Hugh Hewitt: To cover or not to cover: The legacy of Geoffrey Dawson

To: Jonathan Klein, president, CNN

Subject: Coverage of Iran

Congratulations on the approach of your fifth anniversary at the helm of CNN/US. What a great moment during which to exercise leadership over one of the most important media platforms in the world. It may be “the most busted name in news” in the eyes of many, but the reach of CNN’s programming is still vast. It remains the default network for center-left elites who cannot abide the buffoonery that MSNBC has sunk to, and even those of us who watch Fox News with great regularity are still checking in on Wolf Blitzer, Anderson Cooper and a few others.

There’s lots to criticize, of course, with the refrains from the center-right as familiar to you as the chorus from “American Pie.” (Please, no more fringe extremists held up as “representing” conservatism generally or Tea Party activists specifically.) While fixing these flaws would increase your audience and your credibility on many issues, these are small points compared with the looming world crisis. What really matters right now is that CNN get the Iran story right and that you not become the Geoffrey Dawson of the new millennium.

You no doubt know of Dawson and his shameful record of abetting the appeasement of Neville Chamberlain throughout the ’30s from his post as editor of the Times of London, in its day the most powerful news platform in the world. Dawson emerges as a loathsome character in the pages of William Manchester’s “Alone,” the narrative of Winston Churchill’s wilderness years from 1932 to 1940.

At every turn, Dawson supported and encouraged the British leadership that refused to confront Hitler. “Appeasement became evangelical,” Manchester concluded. “[I]ndeed, for some the line between foreign policy and religion became blurred.” Dawson was one of the doctrine’s pre-eminent preachers, blocking contrary voices from the pages of the Times, cheerleading Chamberlain every step along his ill-fated way.

The question now is whether the mainstream media, and specifically CNN, are going to revive Dawson’s role on the world stage or work to avoid such another disastrous abdication of the media’s job to report the world as it is, not as the Left — and more specifically, the forces of appeasement — would like it to be.

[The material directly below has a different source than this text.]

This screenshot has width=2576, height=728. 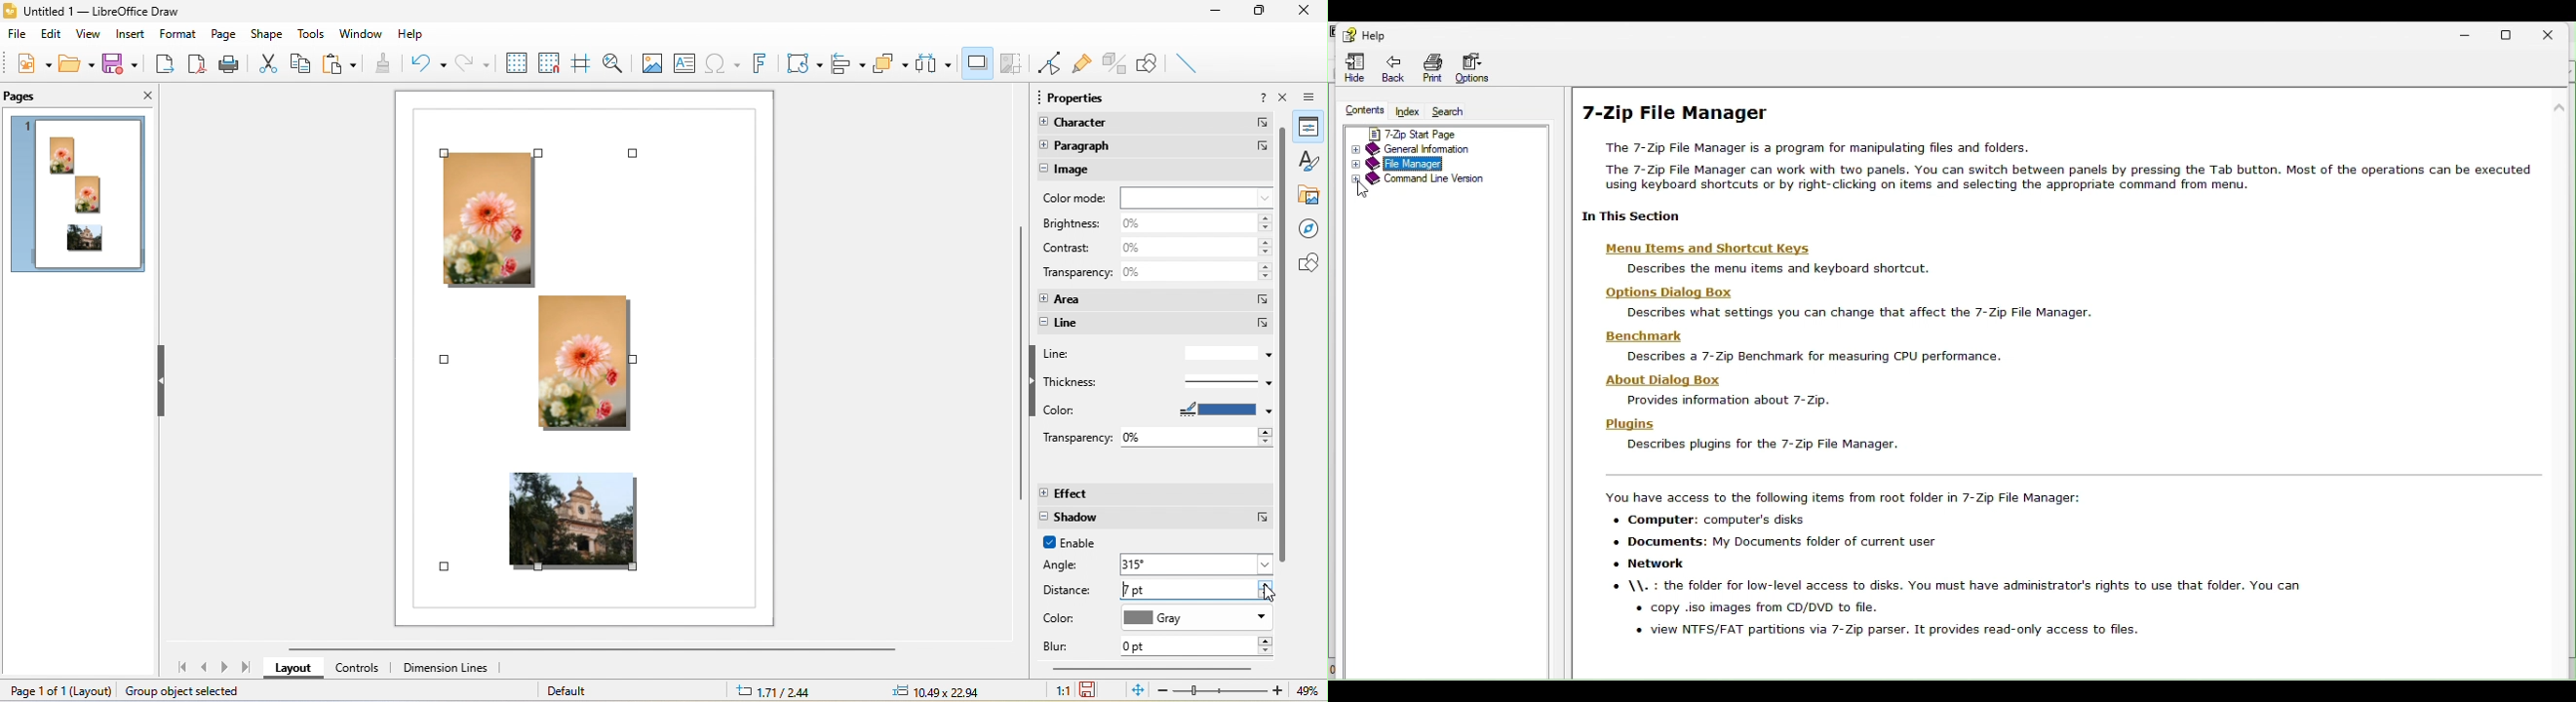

With Friday’s revelations about Iran’s second uranium-processing facility — buried in the mountains — it becomes impossible to mistake the ambitions and agenda of the radical mullahs atop Iran. The fanatic Mahmoud Ahmadinejad’s Jon Lovitz impersonation aside, anyone who credits any narrative other than the obvious one is worse than a fool. The Revolutionary Guard’s test of short-range missiles Sunday, and announcement of the test of a long-range missile for Monday, are just bold underlinings by the regime that it will pursue its dream of acquiring nuclear weapons regardless of how many leaders appeal to it with “one last warning” before unspecified sanctions are imposed.

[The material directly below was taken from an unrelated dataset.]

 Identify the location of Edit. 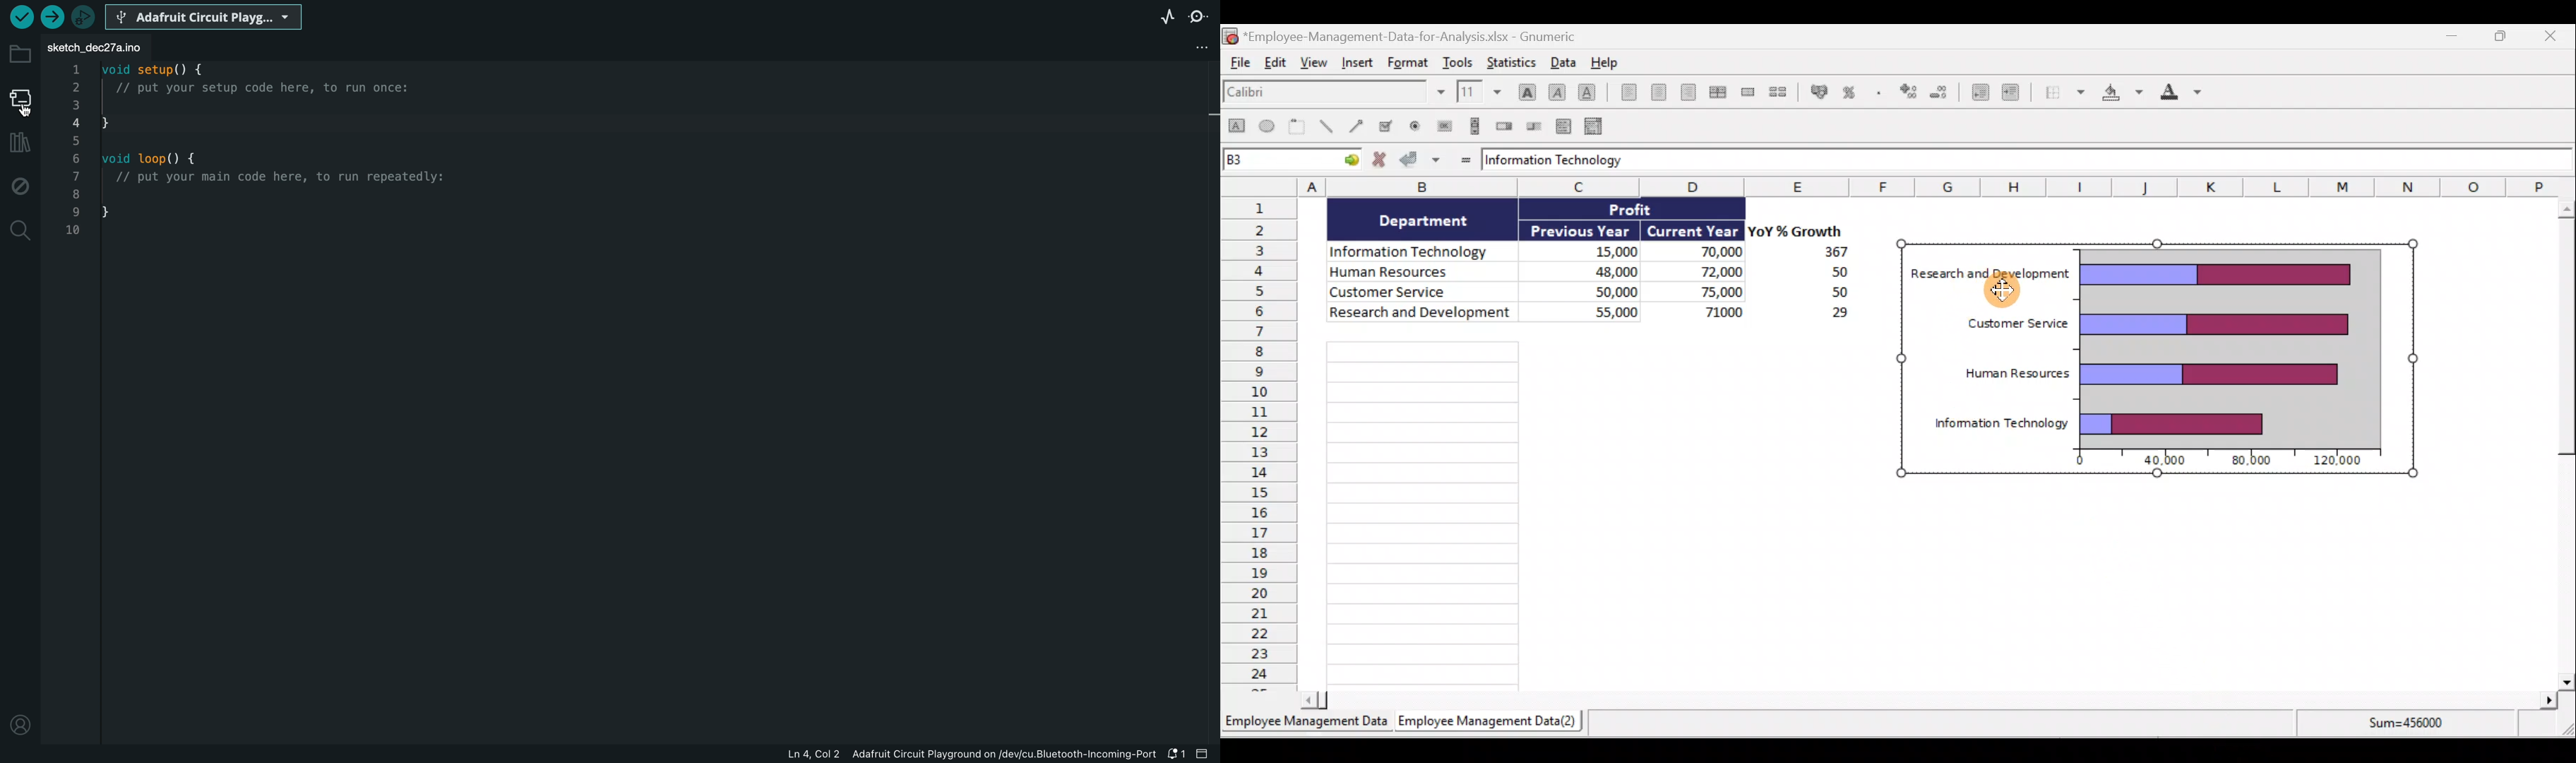
(1275, 63).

The time has come when the West has to decide whether to stop Iran, using military force if necessary. The time for even serious sanctions like a gasoline embargo to become effective has all but vanished in the past year. The foolish Intelligence Estimate of 2007, which downplayed the threat from Iran, did its job when it was carried unquestioning by MSM into all corners of America.

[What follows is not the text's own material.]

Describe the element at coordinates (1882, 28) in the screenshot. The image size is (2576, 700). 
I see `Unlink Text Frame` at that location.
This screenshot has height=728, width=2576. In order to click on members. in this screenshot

“Iran halted work toward a nuclear weapon under international scrutiny in 2003 and is unlikely to be able to produce enough enriched uranium for a bomb until 2010 to 2015, a U.S. intelligence report says” was the lead of one CNN.com story of the time.

Appeasement-supporting media will spend the next few months either ignoring the crisis or telling us that Iran can be managed and that the Obama administration has a plan. Then, when Israel has to act to prevent the fanatics from deploying their new capability to bring about their other dream of destroying Israel, the appeasement media will blame Israel.

Or CNN could lead the way to serious sustained coverage of the menace that an Iranian nuke poses and the options — including military force — that remain.

There isn’t a bigger story or a more important one. Good luck in getting it right this time. Your choice very likely to be the only thing you will ever be remembered for.

Examiner Columnist Hugh Hewitt is a law professor at Chapman University Law School and a nationally syndicated radio talk show host who blogs daily at HughHewitt.com.